The nature of the beast
The housing crisis is one of the front lines between a society struggling to maintain its democratic hopes of equality and the ferocious surge in the financial and housing markets. An increasing number of small owners have become entrepreneurs by transforming their accommodation into tourist units for short-term rental.
Faced with this rapid, often mindless alteration of housing, the tenant, who does not have the assets to acquire his own residence or the savings to invest in real estate, finds himself radically alone in a situation over which he has no control. . The assignment of the lease that we want to withdraw from it and the rent register seen as a means of mitigation cannot counterbalance the imbalance of supply and demand.
To date, no legal provision in the country explicitly establishes the right to housing, although various regulatory frameworks and incentive programs somewhat support the spirit.
We can refer to an observation made in 1991 by the UN Committee responsible for the implementation of the International Covenant on Economic, Social and Cultural Rights of 1966. Among the conditions for the realization of the Covenant, the ability to pay tenants who do not cut corners on other basic needs. We are far from that.
The solution can only be political
We can no longer be satisfied with letting the laws of the market play by trying to soften its harshness through scattered measures. It must be recognized that major and concerted political action is essential to restore a lasting balance that Bill 31 does not announce.

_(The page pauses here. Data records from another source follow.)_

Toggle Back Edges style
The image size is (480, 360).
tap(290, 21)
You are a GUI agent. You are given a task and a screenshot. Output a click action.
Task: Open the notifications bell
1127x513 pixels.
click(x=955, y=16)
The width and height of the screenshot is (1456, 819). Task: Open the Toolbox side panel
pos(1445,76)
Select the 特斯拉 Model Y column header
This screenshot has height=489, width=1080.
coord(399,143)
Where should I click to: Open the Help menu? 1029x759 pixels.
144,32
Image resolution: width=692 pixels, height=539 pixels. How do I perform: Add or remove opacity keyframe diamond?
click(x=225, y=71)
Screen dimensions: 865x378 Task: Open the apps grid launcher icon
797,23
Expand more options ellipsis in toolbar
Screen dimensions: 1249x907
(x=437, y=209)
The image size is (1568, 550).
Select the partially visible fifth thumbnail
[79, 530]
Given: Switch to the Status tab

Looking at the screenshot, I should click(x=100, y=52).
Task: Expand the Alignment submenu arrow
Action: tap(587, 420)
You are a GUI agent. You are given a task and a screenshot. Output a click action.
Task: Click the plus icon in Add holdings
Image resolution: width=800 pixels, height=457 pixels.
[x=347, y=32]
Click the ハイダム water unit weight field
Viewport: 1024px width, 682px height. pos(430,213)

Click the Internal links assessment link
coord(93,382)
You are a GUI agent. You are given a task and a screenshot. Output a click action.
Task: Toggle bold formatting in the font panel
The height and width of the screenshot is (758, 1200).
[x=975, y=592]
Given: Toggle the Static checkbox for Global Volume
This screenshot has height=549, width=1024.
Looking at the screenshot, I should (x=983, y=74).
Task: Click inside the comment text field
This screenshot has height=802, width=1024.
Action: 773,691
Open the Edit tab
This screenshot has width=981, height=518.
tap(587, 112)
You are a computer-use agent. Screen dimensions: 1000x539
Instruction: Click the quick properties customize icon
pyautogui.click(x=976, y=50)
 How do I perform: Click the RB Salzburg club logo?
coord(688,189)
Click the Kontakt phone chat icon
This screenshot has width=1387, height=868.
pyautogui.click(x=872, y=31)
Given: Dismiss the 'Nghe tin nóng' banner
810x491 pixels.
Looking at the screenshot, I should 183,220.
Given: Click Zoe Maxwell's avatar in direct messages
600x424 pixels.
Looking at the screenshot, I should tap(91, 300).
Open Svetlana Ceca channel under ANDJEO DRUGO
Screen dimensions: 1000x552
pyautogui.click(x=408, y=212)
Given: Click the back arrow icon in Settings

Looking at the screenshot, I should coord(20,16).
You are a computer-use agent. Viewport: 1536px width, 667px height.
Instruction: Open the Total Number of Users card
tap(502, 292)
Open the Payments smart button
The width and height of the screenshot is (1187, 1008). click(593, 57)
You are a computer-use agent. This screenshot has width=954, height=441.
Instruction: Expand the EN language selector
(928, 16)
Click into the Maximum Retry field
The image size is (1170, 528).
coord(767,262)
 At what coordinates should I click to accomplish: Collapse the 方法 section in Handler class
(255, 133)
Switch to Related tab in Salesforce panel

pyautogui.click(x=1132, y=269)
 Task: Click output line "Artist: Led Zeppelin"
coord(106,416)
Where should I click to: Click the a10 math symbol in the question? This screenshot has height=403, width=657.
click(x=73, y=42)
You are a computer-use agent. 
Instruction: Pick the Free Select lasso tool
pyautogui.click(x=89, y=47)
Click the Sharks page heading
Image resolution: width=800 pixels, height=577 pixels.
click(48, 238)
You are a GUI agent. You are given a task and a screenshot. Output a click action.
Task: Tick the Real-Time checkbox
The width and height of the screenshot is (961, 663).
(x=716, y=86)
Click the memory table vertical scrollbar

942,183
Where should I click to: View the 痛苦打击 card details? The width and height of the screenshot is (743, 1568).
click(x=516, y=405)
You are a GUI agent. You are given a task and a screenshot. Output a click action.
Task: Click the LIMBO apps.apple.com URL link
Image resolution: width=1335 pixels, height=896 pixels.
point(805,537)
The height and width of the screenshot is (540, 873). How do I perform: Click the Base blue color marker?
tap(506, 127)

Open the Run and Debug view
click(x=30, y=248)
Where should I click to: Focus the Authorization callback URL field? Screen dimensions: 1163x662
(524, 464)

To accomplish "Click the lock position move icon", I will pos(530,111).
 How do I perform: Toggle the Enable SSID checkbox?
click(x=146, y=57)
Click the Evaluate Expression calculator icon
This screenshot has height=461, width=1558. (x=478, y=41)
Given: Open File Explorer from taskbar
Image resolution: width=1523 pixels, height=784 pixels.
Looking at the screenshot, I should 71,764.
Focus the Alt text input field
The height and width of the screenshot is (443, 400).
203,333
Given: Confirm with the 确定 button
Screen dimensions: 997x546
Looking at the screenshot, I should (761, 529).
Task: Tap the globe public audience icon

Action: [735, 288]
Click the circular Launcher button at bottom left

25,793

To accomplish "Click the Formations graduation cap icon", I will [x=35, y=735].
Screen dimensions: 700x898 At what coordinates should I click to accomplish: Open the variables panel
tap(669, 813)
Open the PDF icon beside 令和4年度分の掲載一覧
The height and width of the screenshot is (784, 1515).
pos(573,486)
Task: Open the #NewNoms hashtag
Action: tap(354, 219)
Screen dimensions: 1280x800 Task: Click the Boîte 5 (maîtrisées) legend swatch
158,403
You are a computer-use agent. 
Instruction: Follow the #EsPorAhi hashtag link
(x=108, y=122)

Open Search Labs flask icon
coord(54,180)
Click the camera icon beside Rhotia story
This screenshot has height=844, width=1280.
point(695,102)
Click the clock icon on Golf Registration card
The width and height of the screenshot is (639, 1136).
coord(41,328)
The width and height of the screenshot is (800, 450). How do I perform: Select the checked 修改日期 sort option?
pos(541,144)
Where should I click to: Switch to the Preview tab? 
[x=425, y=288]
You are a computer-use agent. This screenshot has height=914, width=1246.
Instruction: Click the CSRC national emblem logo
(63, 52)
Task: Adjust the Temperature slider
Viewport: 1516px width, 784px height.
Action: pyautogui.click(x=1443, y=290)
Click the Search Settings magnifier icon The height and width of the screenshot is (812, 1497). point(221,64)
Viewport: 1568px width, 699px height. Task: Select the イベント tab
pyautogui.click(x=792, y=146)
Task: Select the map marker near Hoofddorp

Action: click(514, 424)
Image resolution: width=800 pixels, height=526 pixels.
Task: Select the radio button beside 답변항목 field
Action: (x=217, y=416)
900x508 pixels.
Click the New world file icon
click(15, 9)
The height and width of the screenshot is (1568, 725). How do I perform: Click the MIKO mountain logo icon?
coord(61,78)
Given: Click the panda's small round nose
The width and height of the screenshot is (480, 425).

The government must convene an urgent extraordinary meeting of the main players in real estate: Caisse de dépôt et placement du Québec and its Ivanhoé Cambridge fund, the Fonds immobilier de la FTQ, Fondaction de la CSN, major developers and private investors, associations of owners , tenants, housing cooperatives. Not to mention the courageous social organizations such as Interloge and SOLIDES, which have bought buildings outright to transform them into social housing.
Can we encourage the owners of short-term rental apartments to transform these apartments into long-term apartments for a period of five years by granting them credits or subsidies equivalent to $5,000?
Can we conceive of a temporary freeze on rents in the short term, until the market catches its breath and long-lasting solutions emerge?
In the immediate future, can a national unit be set up to coordinate the current efforts of MRCs and municipalities?
So many avenues that could be tackled concurrently with maintaining the assignment of leases and adopting the rent register.